Case Name : M/s Laird Technologies India Pvt. Ltd. (Authority for Advance Rulings)
Appeal Number : 2010-TIOL-06- ARA-IT
Date of Judgement/Order :
Related Assessment Year :
Courts : Advance Rulings

A recent ruling of the Authority of Advance Ruling (AAR) [2010-TIOL-06- ARA-IT] in the case of M/s Laird Technologies India Pvt. Ltd. (Applicant) on the issue of tax ability of fees received by a US company (US Co) for assigning contractual rights to the Applicant to supply products in India.

The AAR held that the fee received by US Co from the Applicant is in the nature of business profits of US Co and the same is not taxable in India in the absence of US Co constituting a permanent establishment (PE) in India under the India-US tax treaty (Tax Treaty). Further, the Applicant is not required to withhold taxes under the Indian Tax Law (ITL) while making remittance to US Co as it has not derived any income chargeable to tax in India.

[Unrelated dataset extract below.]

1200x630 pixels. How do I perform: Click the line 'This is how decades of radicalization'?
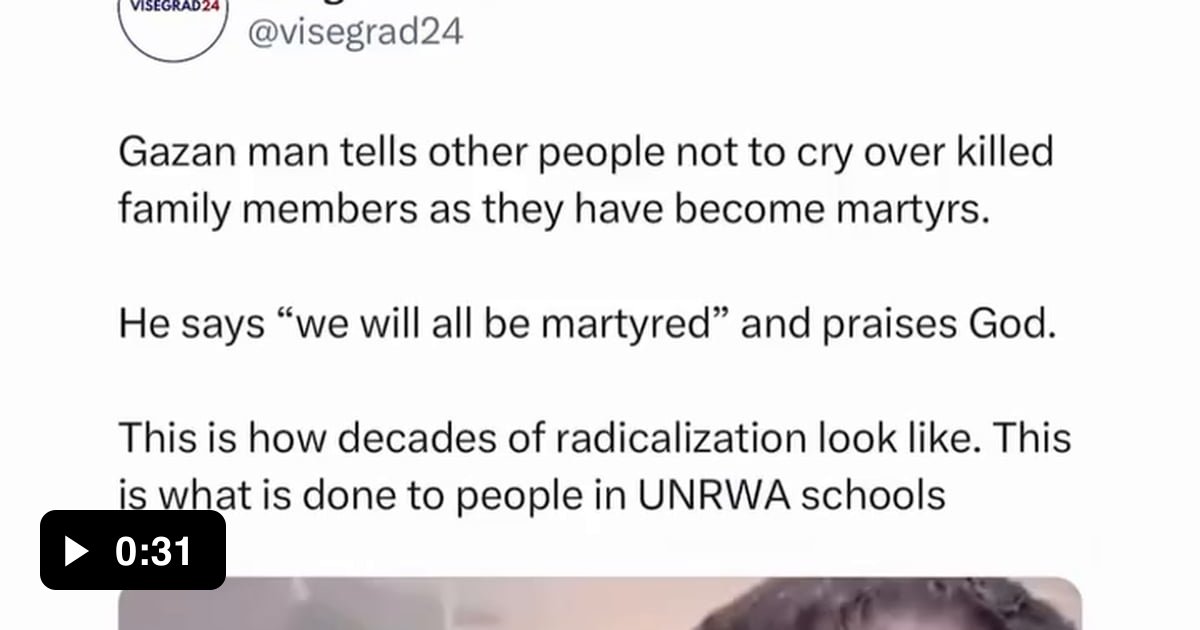click(594, 438)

Background and facts of the case

  • The Applicant, a company incorporated in India, is engaged in the business of designing and manufacturing antenna and battery packs for the mobile phone industry. The Applicant is a group company of a UK company, the ultimate parent company, which is a leading international supplier of custom-designed electronic components and solutions to the global electronic industry. The Applicant is UK company’s first manufacturing facility in India.
  • US Co, a tax-resident of USA and another group company of UK company, is a globally known designer and manufacturer of antenna, data communications etc. US Co has entered into a product purchase agreement (PPA) to manufacture and supply products to Nokia Corporation (Nokia) globally, including India.
  • In connection with the supplies of products to Nokia’s group company in India (Nokia India) under the PPA, US Co entered into an assignment agreement (Agreement) with the Applicant for a period of 5 years. Under the Agreement, US Co irrevocably assigned all its beneficial rights, title, interest, obligations and duties in connection with the supplies to Nokia India under the PPA in favor of the Applicant. In consideration to above, the Applicant agreed to pay a lump sum amount to US Co (Assignment fee).
  • The Applicant was of the view that the Assignment fee received by US Co under the terms of the Agreement is not taxable in India under the ITL or the Tax Treaty and hence it was not required to withhold taxes on the remittance of the Assignment fee.

Issues before the AAR

  • Whether the Assignment fee receivable by US Co is taxable in India under the provisions of the ITL and the Tax Treaty.
  • If the answer to above is negative, whether the Applicant is required to withhold tax under the ITL while making remittance of the Assignment fee to US Co.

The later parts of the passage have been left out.